● Text passage
I have a field in my Solr schema like -
Type - <fieldType name="text" class="solr.TextField" positionIncrementGap="100"/>
Declaration - <field name="description" type="text" indexed="true" stored="true"/>
This description field has values for some documents and no data for the remaining. I am not explicitly setting anything when there is no data for the description field as it is not a required field.
The problem is when i query using - description:*. I get a NullPointerException.
I have not changed the schema. Also when I query description:abc it works however for description:* and description:abc* it gives a NullPointerException.
Is it the correct behavior?
Are the text fields required to be given "" values when we do not have to set it?

● Material provided
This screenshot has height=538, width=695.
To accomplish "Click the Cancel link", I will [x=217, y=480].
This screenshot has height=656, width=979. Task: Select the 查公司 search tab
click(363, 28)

● Set problem
Write out the full post about the Solr description field and the NullPointerException, word for word.

● Solution
I have a field in my Solr schema like -
Type - <fieldType name="text" class="solr.TextField" positionIncrementGap="100"/>
Declaration - <field name="description" type="text" indexed="true" stored="true"/>
This description field has values for some documents and no data for the remaining. I am not explicitly setting anything when there is no data for the description field as it is not a required field.
The problem is when i query using - description:*. I get a NullPointerException.
I have not changed the schema. Also when I query description:abc it works however for description:* and description:abc* it gives a NullPointerException.
Is it the correct behavior?
Are the text fields required to be given "" values when we do not have to set it?